TASK TO COMPLETE
Rewrite the records from the line with "Task: Expand the What's new section chevron" to the end of the records, changing "Viewport" to "Window size" and keeping everything else the same. Leave the pictures out.

Page and screen pointing records:
[start]

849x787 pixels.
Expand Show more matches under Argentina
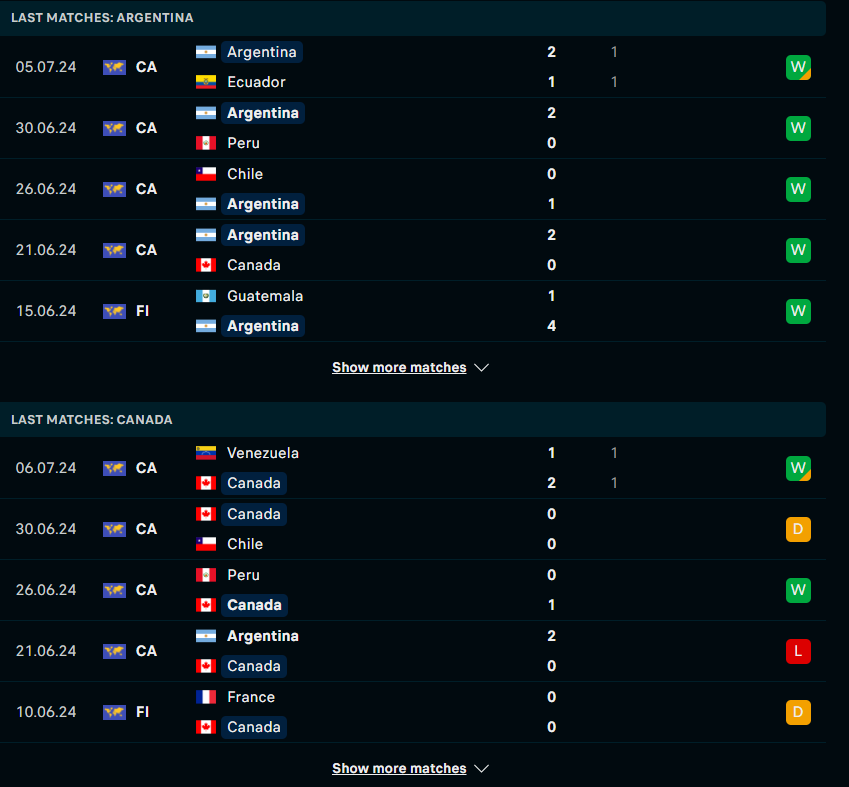pos(399,367)
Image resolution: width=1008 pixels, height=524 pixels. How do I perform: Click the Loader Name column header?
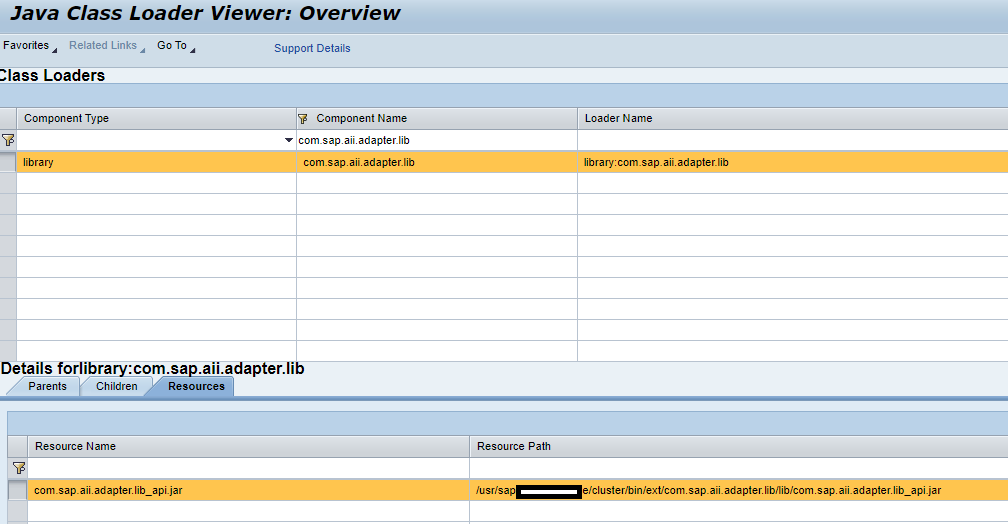[x=618, y=119]
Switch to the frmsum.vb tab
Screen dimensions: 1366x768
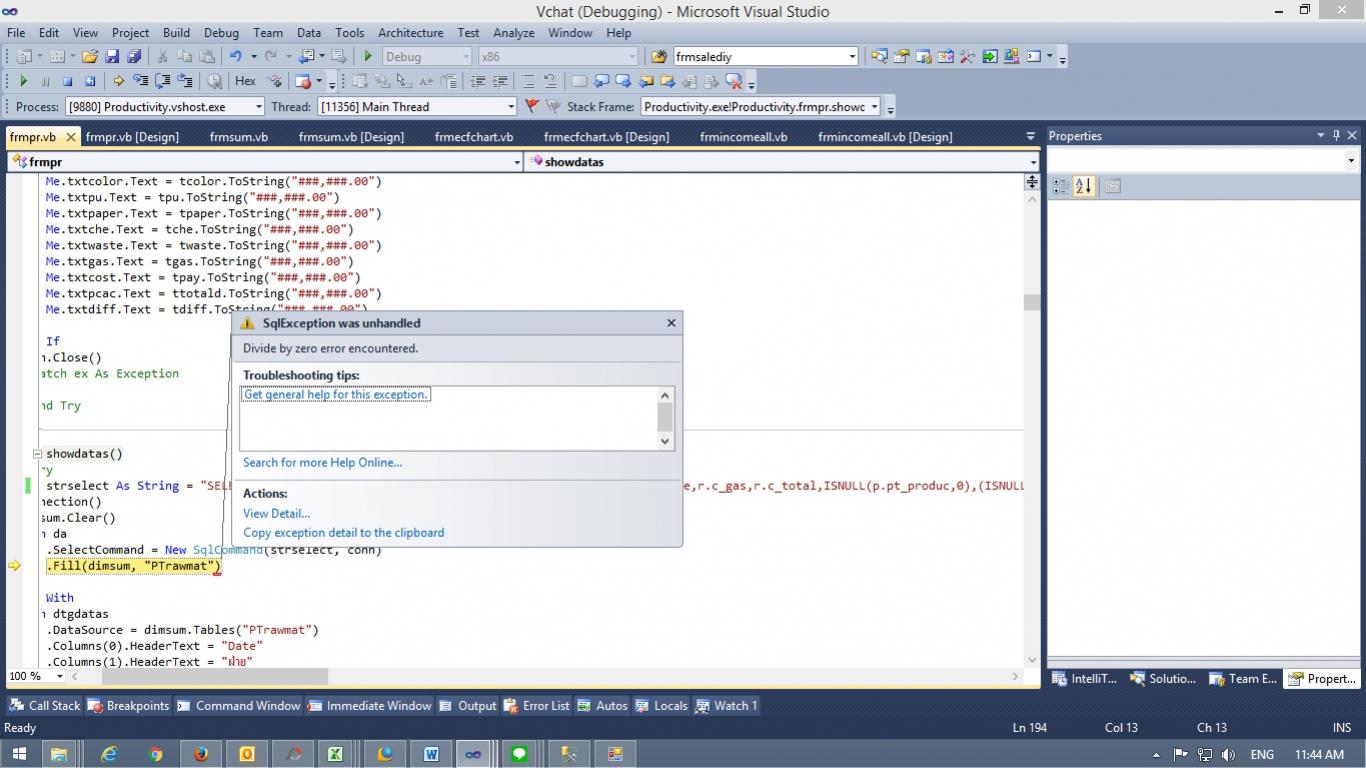click(238, 137)
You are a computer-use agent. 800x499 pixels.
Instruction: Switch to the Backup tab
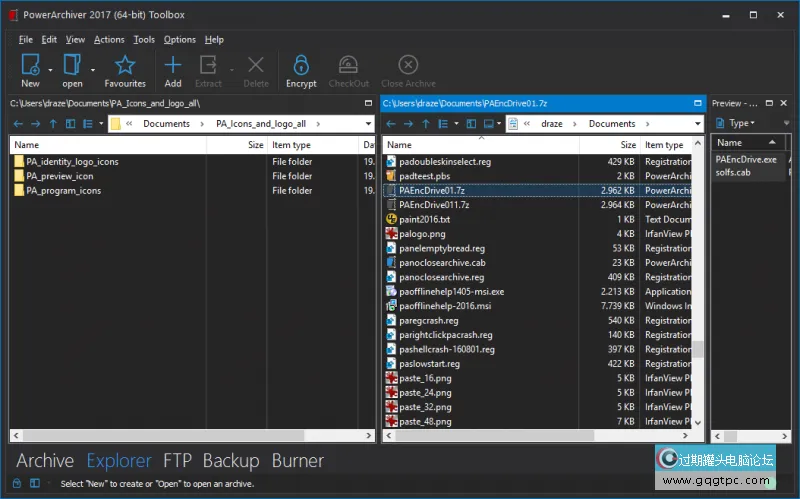coord(231,461)
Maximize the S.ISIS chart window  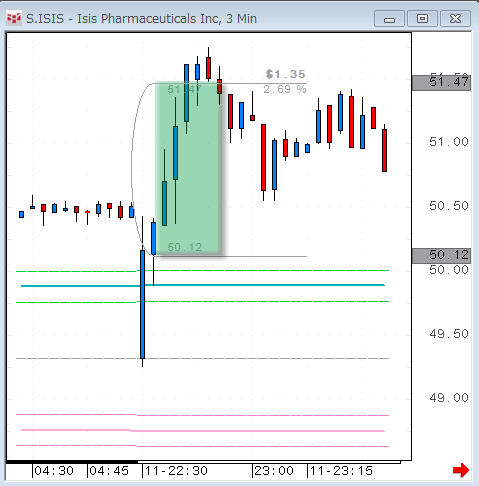[422, 19]
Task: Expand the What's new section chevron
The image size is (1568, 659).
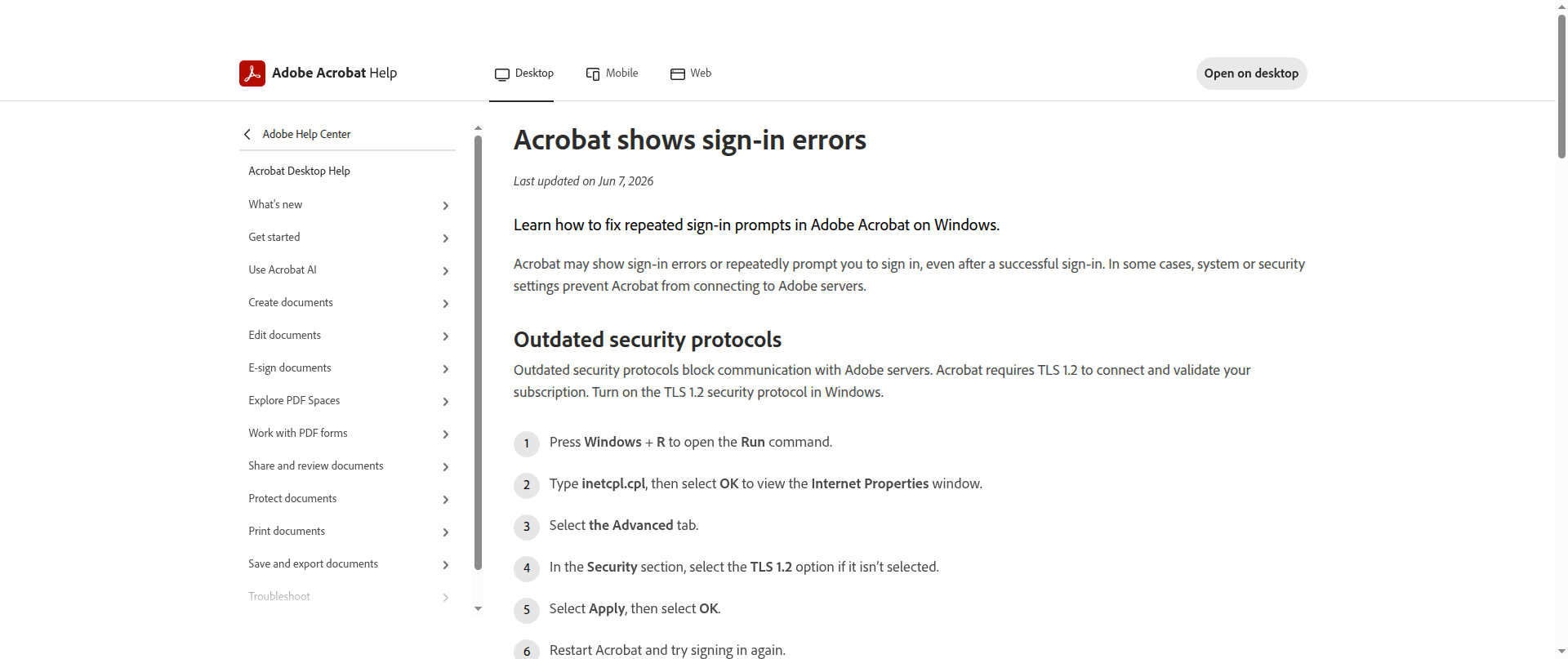Action: tap(446, 206)
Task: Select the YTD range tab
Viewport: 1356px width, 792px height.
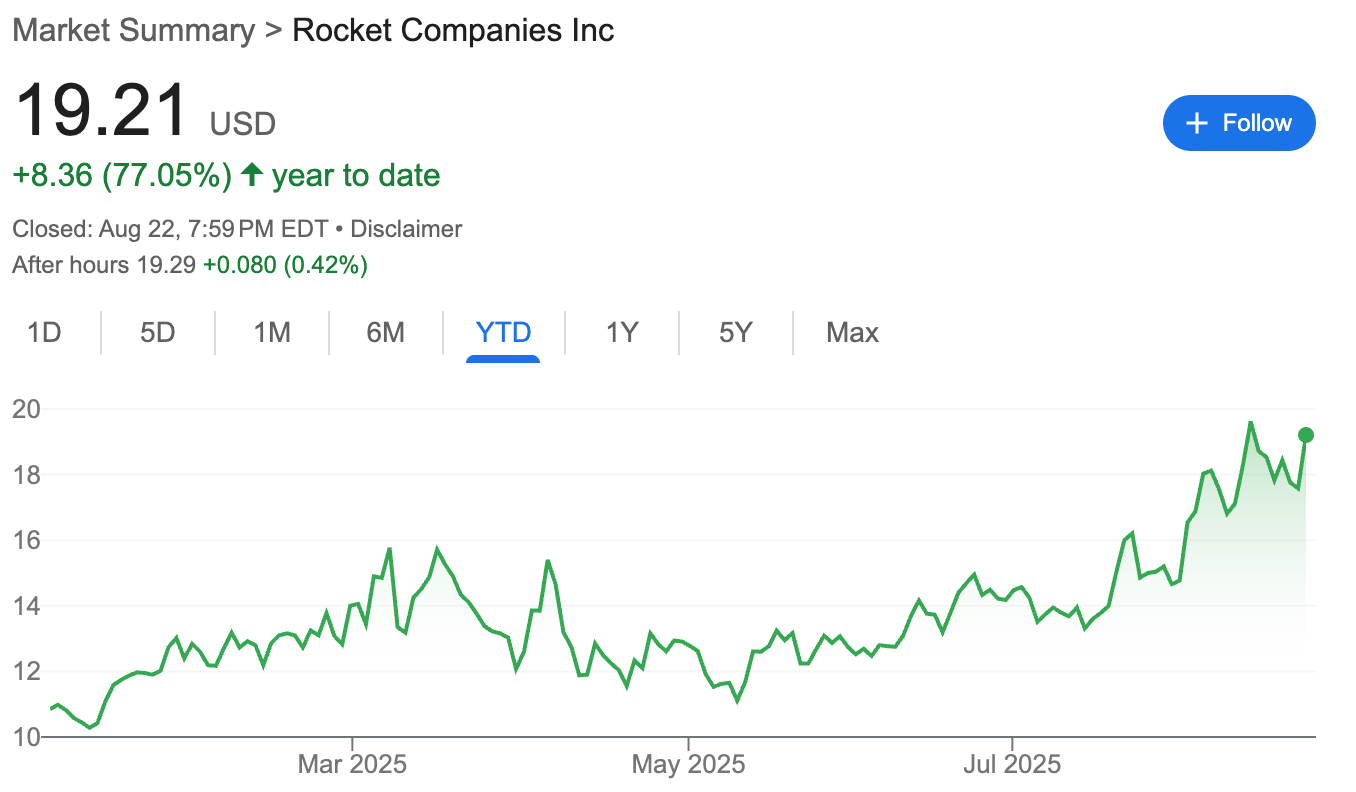Action: [503, 332]
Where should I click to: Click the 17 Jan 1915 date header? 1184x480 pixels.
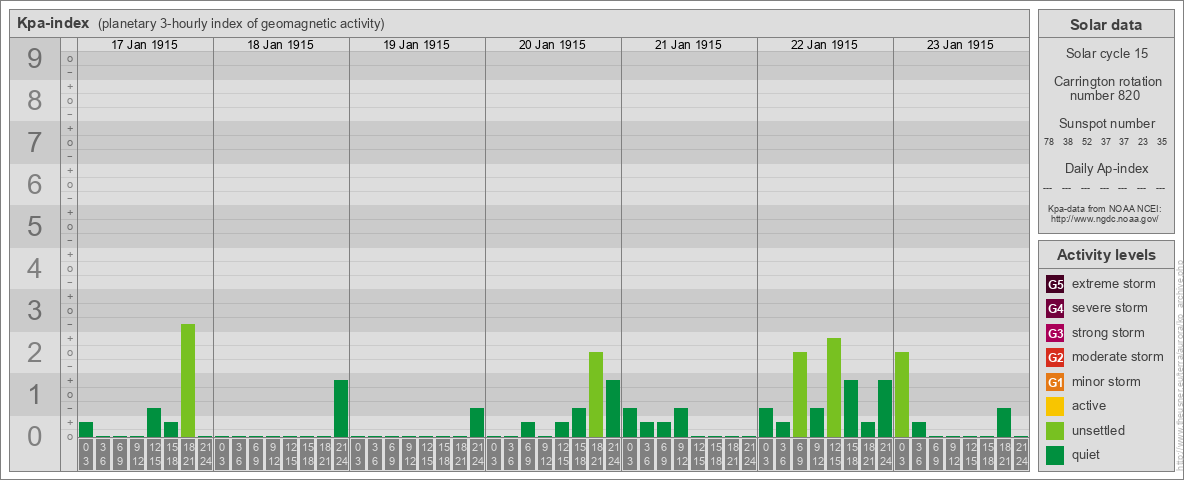pos(145,45)
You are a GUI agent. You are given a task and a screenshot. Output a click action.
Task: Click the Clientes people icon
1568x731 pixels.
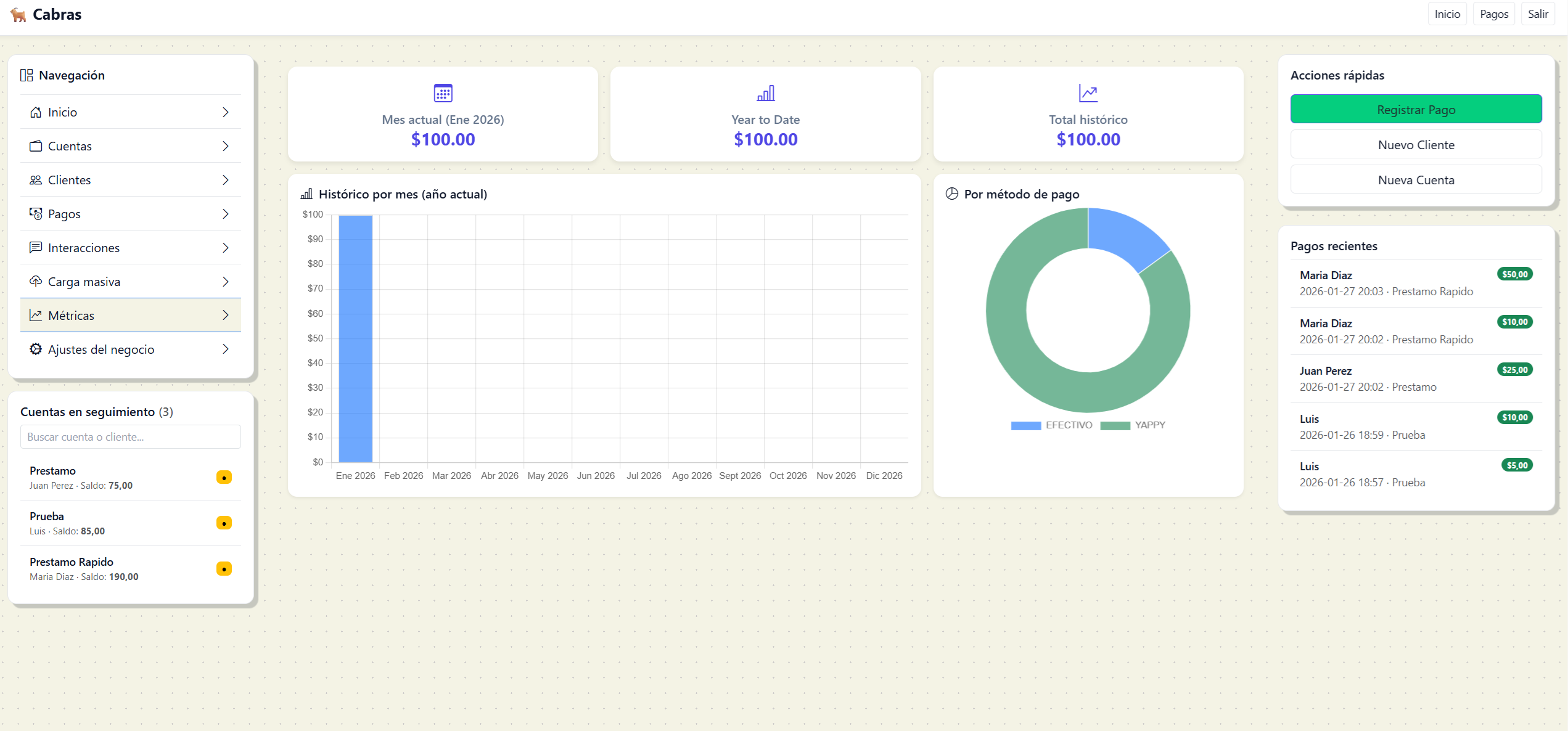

[end]

EXERCISE ANSWER
Task: Expand the What's new section chevron
The image size is (1568, 659).
Action: tap(446, 206)
Task: Select the YTD range tab
Window size: 1356px width, 792px height.
Action: [503, 332]
Where should I click to: Click the 17 Jan 1915 date header? 1184x480 pixels.
pos(145,45)
You are a GUI agent. You are given a task and a screenshot. Output a click action.
Task: Click the Clientes people icon
1568x731 pixels.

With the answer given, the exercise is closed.